Noite seguinte, o Rubro Negro estava nas sobras debaixo de uma ponte, numa praça suja, dividindo o espaço com alguns mendigos. Comia um sanduíche podrão despreocupadamente. Aquela noite estava começando.
“Que saco, tenho que fazer três seminários, ir à Biblioteca Nacional para pegar livros pra bolsa de estudos e ainda tô na estaca zero com a Sofia. Queria que meu poder de regeneração pudesse aliviar minha dor de cabeça agora.” Pensava enquanto saboreava seu sanduíche de procedência duvidosa daquela noite.

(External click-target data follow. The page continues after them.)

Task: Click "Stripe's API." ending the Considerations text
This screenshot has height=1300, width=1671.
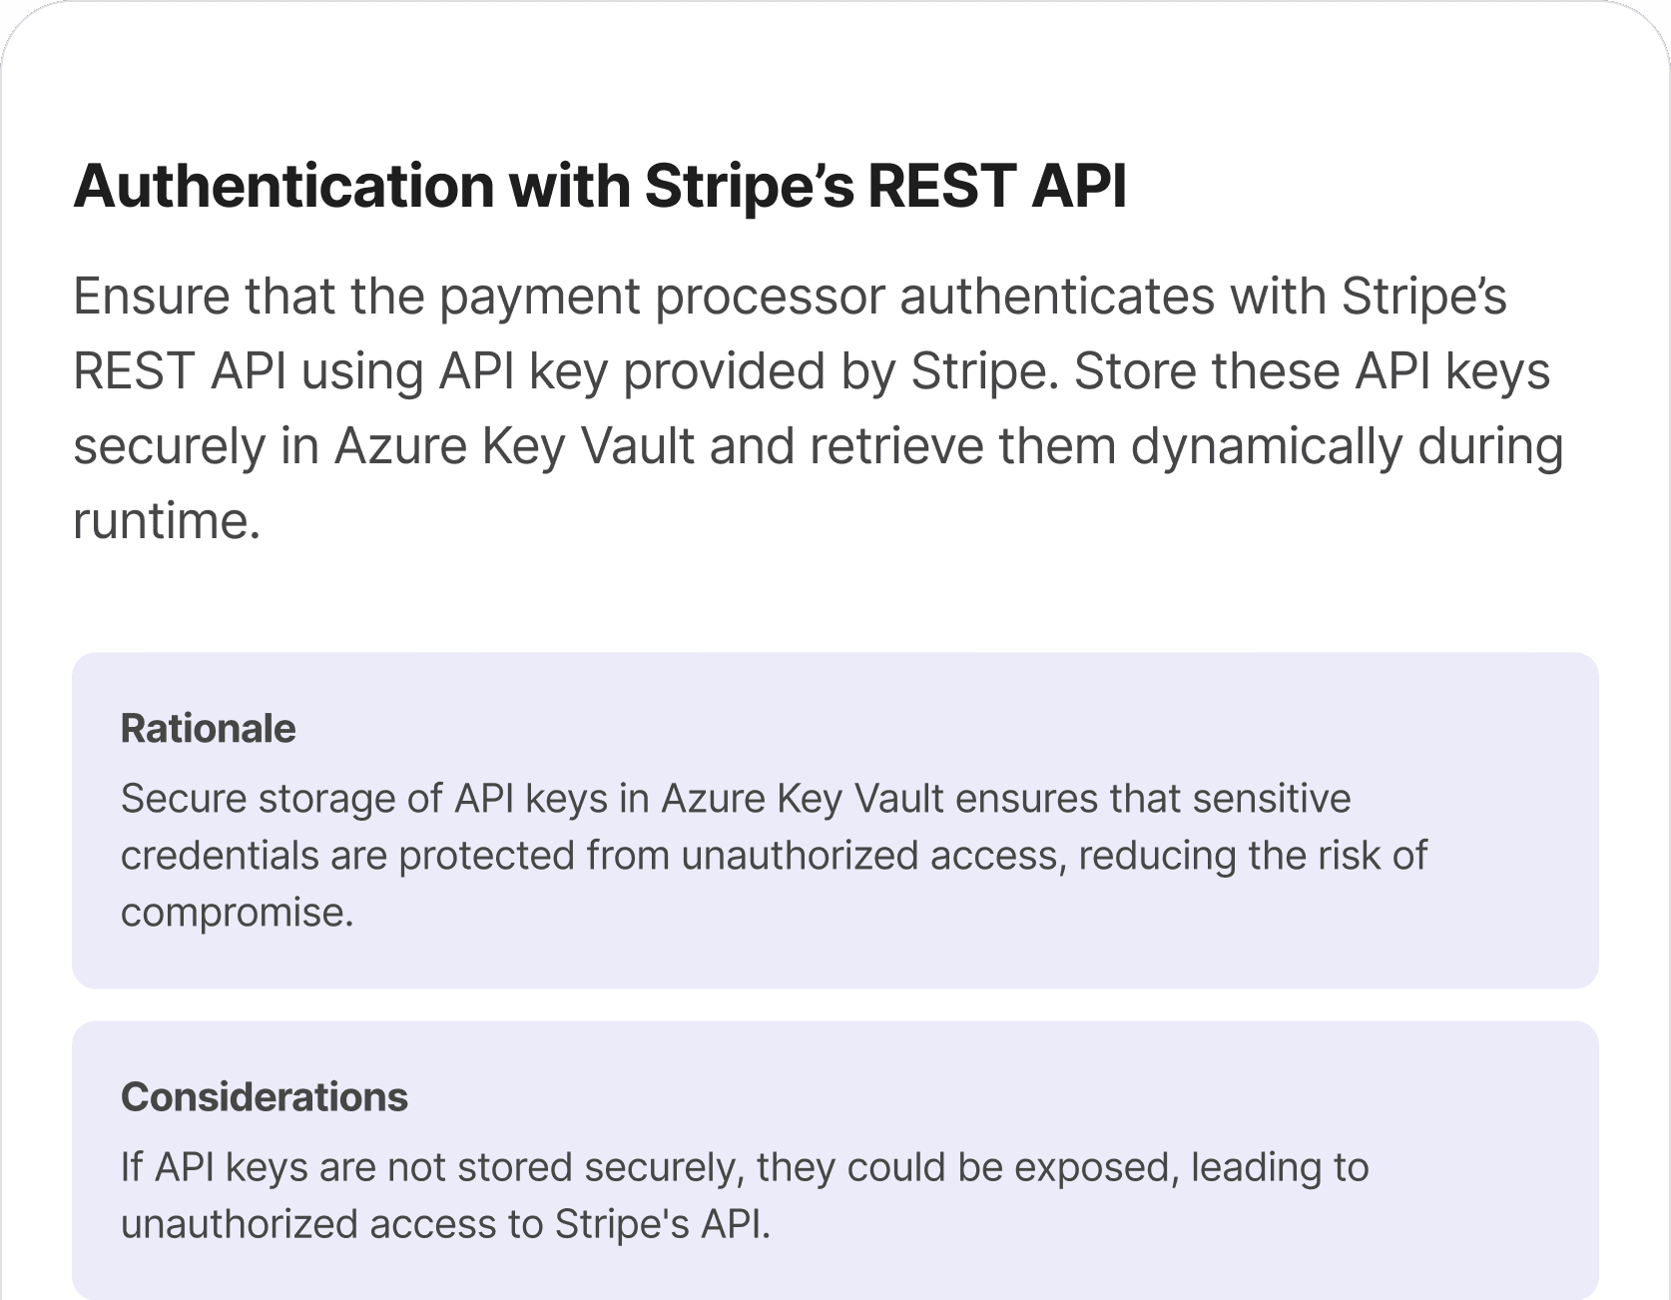Action: click(x=663, y=1224)
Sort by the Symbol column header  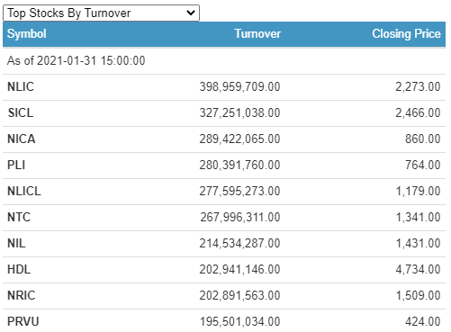click(27, 33)
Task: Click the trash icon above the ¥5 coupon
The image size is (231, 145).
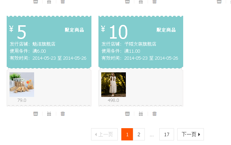Action: pyautogui.click(x=63, y=2)
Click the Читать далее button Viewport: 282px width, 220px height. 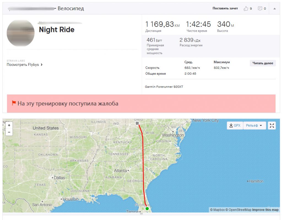click(263, 63)
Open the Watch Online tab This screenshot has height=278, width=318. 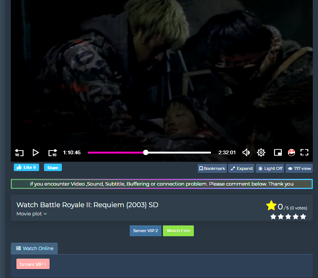pos(34,249)
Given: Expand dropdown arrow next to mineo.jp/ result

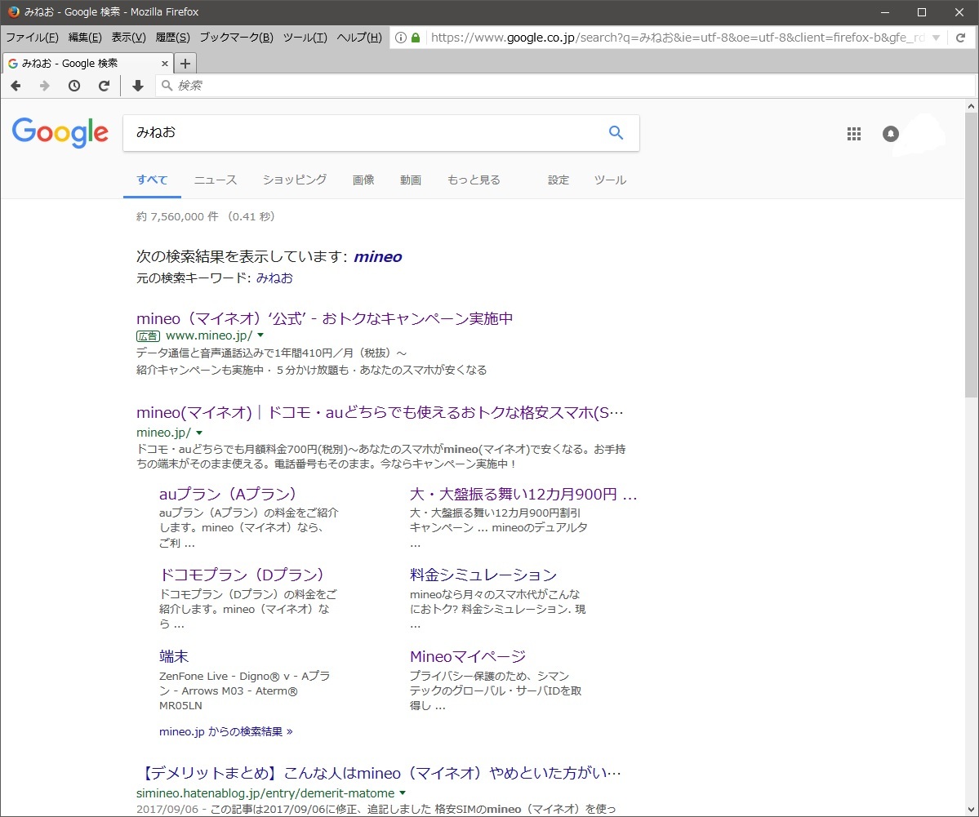Looking at the screenshot, I should (x=199, y=433).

Subitamente, viu um carro voando em sua direção. Era uma viatura policial que se deslocava no ar. O Rubro Negro viu aquilo em câmera lenta, com a boca ainda cheia. Teve tempo somente de saltar para o lado, batendo a cabeça no concreto de um banco. O carro estatelou no chão e explodiu. Os mendigos acordaram e correram, mas um deles ficou preso. Sem tempo pra saber o que estava acontecendo, ele ergueu o pesado pedaço de concreto com facilidade e tirou o homem do chão. Ele correu desesperado.
- Um “obrigado” seria bem vindo, heim. – Gritou. Antes que pudesse olhar para os lados, sentiu uma dor de contusão na costela. Rangeu os dentes e foi arremessado ao chão. Agora ele via o que o atingira.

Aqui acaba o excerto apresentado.